Shaka e Dâmaris separaram-se e pararam aquele combate infrutífero, medindo-se novamente.
- Isto não leva a nada, Lua Negra. Vamos parar com jogos de criança…
- Muito bem. – Dâmaris esticou as mãos para baixo e formou duas pequenas manchas de cosmos energia em volta das duas mãos. Dos seus pulsos pareceram nascer dois punhais, de lâminas afiadas e punhos trabalhados com símbolos selénicos… sobretudo um que se destacava no meio das luas prateadas… uma lua negra… os punhais das visões de Shaka, só que as lâminas eram negras. Dâmaris trouxe-os para cima, num gesto elegante, cruzando-os em frente ao rosto e baixando-os numa posição de ataque e defesa. – Vamos comparar os poderes do detentor do Rosário de Buda… e da detentora dos Punhais do Silêncio… - Shaka uniu as mãos, criando também ele cosmos energia e retirou o rosário de dentro da mão direita. O rosto dela ficou sério. – Até à morte de um de nós…

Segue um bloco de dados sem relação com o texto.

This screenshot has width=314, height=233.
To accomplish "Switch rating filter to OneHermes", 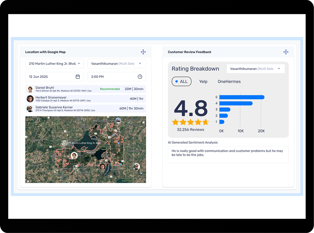I will tap(229, 82).
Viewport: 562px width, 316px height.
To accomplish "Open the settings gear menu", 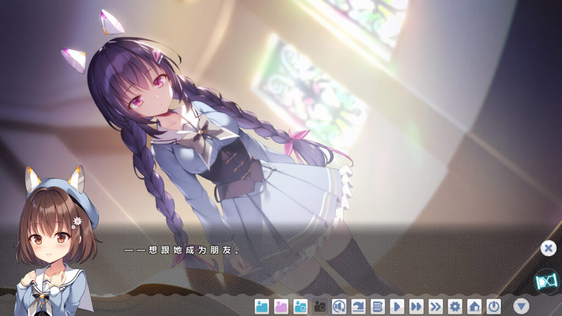I will (x=455, y=306).
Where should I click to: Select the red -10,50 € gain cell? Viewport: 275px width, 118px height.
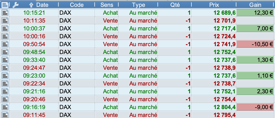pyautogui.click(x=256, y=44)
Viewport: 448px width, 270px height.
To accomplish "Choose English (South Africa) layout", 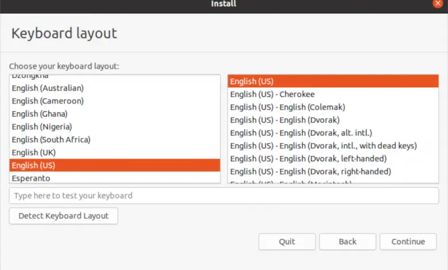I will pyautogui.click(x=51, y=140).
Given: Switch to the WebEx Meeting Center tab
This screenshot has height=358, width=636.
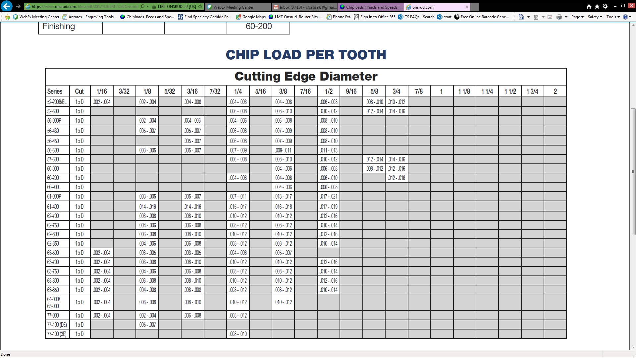Looking at the screenshot, I should pos(233,7).
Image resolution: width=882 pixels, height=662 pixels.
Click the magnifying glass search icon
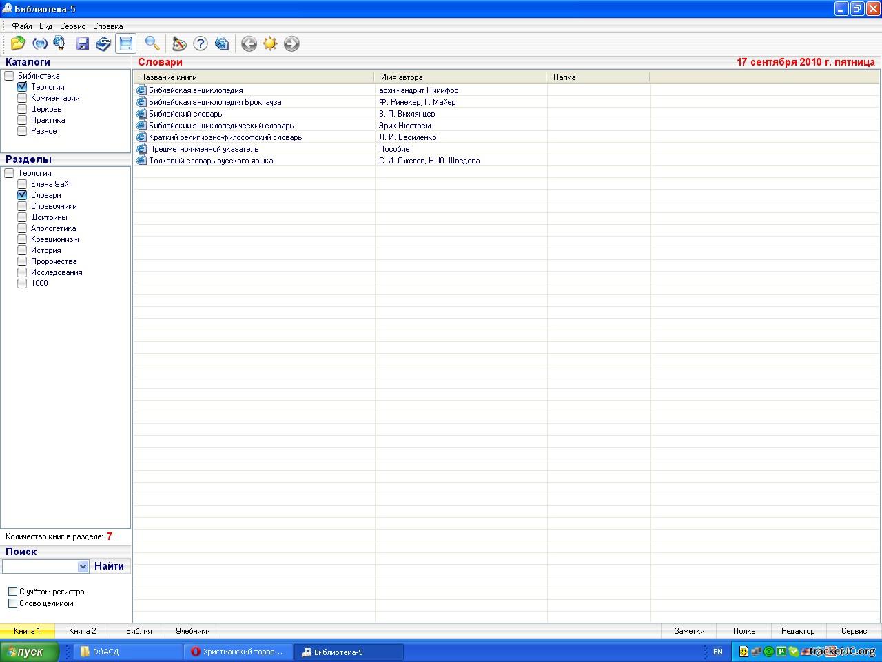pos(152,43)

- Até à morte de um de nós… - confirmou ele. Ficaram em silêncio, olhando-se penetrantemente. – Ten Bu Hou Rin!
- Silent Daggers… - o choque de ambos os golpes abalou as estruturas da arena, amigos e inimigos pularam nas mais diversas direcções procurando evitar as pedras que rolavam e caíam nos locais onde haviam estado segundos antes. Pararam com os golpes e recomeçaram uma luta em que o corpo era apenas o fio condutor dos cosmos poderosos dos dois, os embates sucedendo-se com explosões de cosmos energia avassaladoras. Ikki surgiu a meio da batalha, possivelmente para salvar algum dos de bronze, mas nenhum dos dois ligou importância. Shaka pulou para trás, afastando-se de Dâmaris.
- TEN MA KOU HUKO! – gritou, lançando o seu mais poderoso golpe contra ela.
- ECLIPSE OF LIFE! – Shaka foi surpreendentemente lançado contra o muro, a pressão do ataque quebrando-lhe e rachando partes da armadura. O Rosário desapareceu da sua mão. A luz dos ataques cegou-o. Fechou os olhos, sentindo o corpo esmagado pela pressão do embate, pela pressão do seu próprio golpe, mais poderoso do que qualquer outro que já havia lançado na sua vida, pela pressão do golpe dela, mais poderoso do que qualquer outro que já tivesse enfrentado. Ouvia gritos, coisas despedaçarem-se, talvez corpos… e percebeu que o ataque não fora apenas para eles os dois, mas crescera a pontos de englobar todos os que ali lutavam… os que ainda lutavam. Só espero que ela também tenha sido atingida… E as crianças… onde estão as crianças… pensou sem se dar conta que ele, sempre insensível, estava preocupado com as crianças que treinavam na arena. A pressão parou e o peito pareceu querer rebentar contra a armadura quando finalmente conseguiu respirar. Abriu vagarosamente os olhos, deparando-se com uma enorme cratera que ocupava toda a arena, vários corpos jogados sobre e entre as pedras, mortos ou moribundos. Athena estava jogada contra uma pedra no alto das bancadas. Não viu Aphrodite. Levantou-se cambaleante, procurando Dâmaris com os olhos. Era impossível ter escapado ao Tesouro do Céu… quando se contra-atacava essa técnica, o poder do ataque aumentava automaticamente. Percorreu a cratera e deparou-se com a deusa, tão ferida quanto ele, com um dos punhais abandonado a seu lado e o outro apertado firmemente na mão enquanto ela tentava respirar, ajoelhada no chão. Shaka parou à sua frente, erguendo a mão e parando-a, aberta, em frente ao seu rosto. Olhou-o nos olhos.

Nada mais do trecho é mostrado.